ChatGPT and AI Alignment

Just over two weeks ago, on November 30, OpenAI released its ChatGPT, and since then, everyone's talking about it. Me too. In this newly recorded 47-minute lecture I offer some thoughts on what it means for the AI Alignment problem.

tisdag 29 november 2022

Scott Aaronson on AI safety

Many times over the last few years I've made attempts at lectures giving an overview about what kinds of futures for humanity the unfolding saga of AI development may lead to, and about what is being done within the still small but rapidly growing field of AI alignment with the goal of improving the odds for a benign outcome. Some of these attempts are available in video format in earlier Häggström hävdar blog posts and elsewhere. They have varied in quality, and in a few instances I've walked away from the podium with something resembling a sense of having nailed the topic as best as I can hope to, but to tell the truth I have never ever come even close to the level exhibited by the brilliant and inimitable Scott Aaronson in the talk hosted by AT Austin's EA (Effective Altruism) group he gave a couple of weeks ago, on November 14, 2022. Warmly recommended!

torsdag 24 november 2022

Slaughterbots and Diplomacy

The most vivid and pedagogically useful explanation of the near-term dangers implied by the development of AI technology for military drones that I know of has been the famous Slaughterbots video, produced in 2017 by the Future of Life Institute and featuring leading AI safety researcher Stuart Russell. I've been showing it to my students every year since 2018, along with proclamations such as ''Potential dangers in AI lurk everywhere, but if I were to single out one application area as the absolutely most reckless one as a playground for development of cutting-edge AI technology, I'd say killer robots''.
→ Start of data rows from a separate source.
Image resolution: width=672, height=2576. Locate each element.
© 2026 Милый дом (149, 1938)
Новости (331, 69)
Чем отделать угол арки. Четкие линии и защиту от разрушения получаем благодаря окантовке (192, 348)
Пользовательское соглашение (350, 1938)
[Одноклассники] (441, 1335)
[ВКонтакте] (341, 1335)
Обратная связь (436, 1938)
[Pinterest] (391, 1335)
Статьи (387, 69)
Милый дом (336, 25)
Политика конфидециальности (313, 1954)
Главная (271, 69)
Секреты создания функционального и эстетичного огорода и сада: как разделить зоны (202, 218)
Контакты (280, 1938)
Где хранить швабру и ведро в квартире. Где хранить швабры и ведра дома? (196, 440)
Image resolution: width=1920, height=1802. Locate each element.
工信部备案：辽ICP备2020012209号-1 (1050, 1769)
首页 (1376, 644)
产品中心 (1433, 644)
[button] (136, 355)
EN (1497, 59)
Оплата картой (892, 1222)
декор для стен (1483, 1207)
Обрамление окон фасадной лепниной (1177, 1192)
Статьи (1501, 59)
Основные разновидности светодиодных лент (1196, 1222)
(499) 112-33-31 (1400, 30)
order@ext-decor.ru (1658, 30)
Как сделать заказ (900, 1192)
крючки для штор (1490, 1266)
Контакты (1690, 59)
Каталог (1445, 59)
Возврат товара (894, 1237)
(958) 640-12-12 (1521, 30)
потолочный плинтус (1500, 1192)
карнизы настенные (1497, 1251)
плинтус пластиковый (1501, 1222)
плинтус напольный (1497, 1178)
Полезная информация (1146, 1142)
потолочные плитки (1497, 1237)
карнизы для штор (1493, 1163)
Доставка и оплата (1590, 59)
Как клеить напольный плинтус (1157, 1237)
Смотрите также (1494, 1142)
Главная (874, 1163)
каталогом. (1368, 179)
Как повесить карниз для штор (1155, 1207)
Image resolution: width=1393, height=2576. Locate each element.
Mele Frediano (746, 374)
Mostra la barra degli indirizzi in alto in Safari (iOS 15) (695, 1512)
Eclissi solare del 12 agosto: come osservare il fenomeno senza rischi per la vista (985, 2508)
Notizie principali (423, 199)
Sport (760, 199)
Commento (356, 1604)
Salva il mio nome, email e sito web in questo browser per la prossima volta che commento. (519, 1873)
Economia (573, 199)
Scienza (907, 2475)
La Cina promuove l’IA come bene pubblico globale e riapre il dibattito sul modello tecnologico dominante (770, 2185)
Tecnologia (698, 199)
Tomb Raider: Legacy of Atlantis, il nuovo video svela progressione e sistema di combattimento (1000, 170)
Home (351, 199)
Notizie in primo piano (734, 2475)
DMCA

Just this week, two event have come to my attention that cause me to update on this and perhaps modify my lectures slightly:

1. A large part of the Slaughterbots video is a fictional promotion event for a new autonomous killer drone product. But why stick to fiction when we can have the real thing? The Israeli defense electronics company Elbit Systems has released a promotion video for their latest lethal AI product. Their tone and content are reminiscent the Slaughterbots video but without any hint of irony or admission that AI technology for killing people could be dangerous or bad. Here's what we get when reality imitates fiction:

2. Facebook's (or Meta as they now call themselves) AI lab just announced how they built an AI that performs on (at least) human level at the game of Diplomacy. Given the role of Bostrom's treacherous turn concept and related deception problems (as outlined in the recent very important report by Ajeya Cotra) in exacerbating AI existential risk, I should perhaps consider modifying the proclamation above to something like ''Potential dangers in AI lurk everywhere, but if I were to single out one application area as the absolutely most reckless one as a playground for development of cutting-edge AI technology, I'd say games where the winning moves consist of manipulating human opponents into acting in your interest and then stabbing their back''.